Intervention, the Chicago School Board’s toughest remedy for failing schools, has been revamped by new CEO Arne Duncan. Gone are the stacks of paperwork each of the five-member teams had to produce for central officer handlers. Gone are the intense classroom observations by principals. And gone, for now, is the emphasis on booting unsatisfactory teachers.

Duncan wiped out the Intervention office, removing Intervention Officer JoAnn Roberts, her staff of about 10, and the team leaders at each of the five schools undergoing intervention, Bowen, Collins, DuSable, Orr and South Shore. Each school retains the four curriculum specialists from the intervention teams, who will now report to their principals.

For a second consecutive year, the five schools are scrambling to adapt to the board’s last-minute policy change. The board enacted Intervention in July 2000, leaving just weeks for the teams to get prepared. The board approved Duncan’s changes on Aug. 22. The changes reflect the widespread belief that the crackdown on these schools failed on many levels. Each school saw an exodus of teachers, and test scores generally fell.

“I’m not going to use the word ‘intervention’ because it has such as a negative connotation,” says Edward Klunk, who will oversee intervention from his post in the Office of High School Development.

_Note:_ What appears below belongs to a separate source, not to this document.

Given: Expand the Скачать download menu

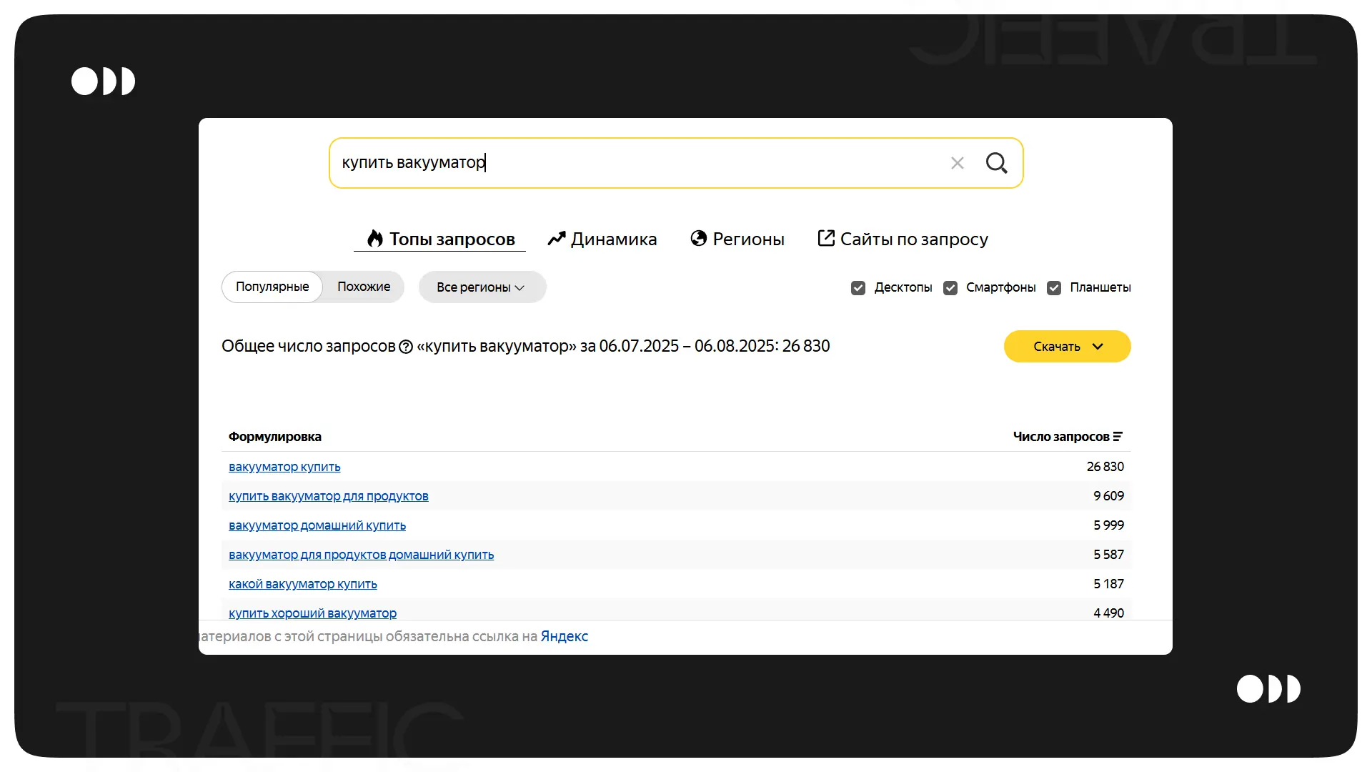Looking at the screenshot, I should tap(1067, 347).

Klunk says the most important change is the elimination of the Intervention Office. Principals, he says, were too controlled last year. “They couldn’t make many decisions on their own. They were under lots of rules and regulations.”

This year, principals will be free, and expected, to produce academic improvement plans, though no deadlines for completion of the plans have been set, Klunk says. The plans may be based on input gathered last winter from community members, teachers and parents during strategic planning meetings at each school.

Under the new policy, each of the four curriculum specialists will teach one class as well as mentor struggling or new teachers and support others with curriculum issues. “If they’re master teachers, they need to show teachers what they can do,” Klunk says.

Principals welcome the change. “We’re not going to be inundated with all that reporting,” says Larry Thomas of South Shore. “We’re actually going to do something productive.”

Klunk says each intervention school will have access to $100,000 for curriculum needs or other expenses. Principals will need to get approval from central office before spending the extra money.

Thomas plans to use part of his share to start the reading initiative Duncan has promoted. The curriculum specialists will support the reading effort, he says.

Central office also will pick up the salaries of the curriculum specialists, which average $80,000.

As for his staff , Thomas says, “I think they’ll be really relieved and not be under so much pressure.”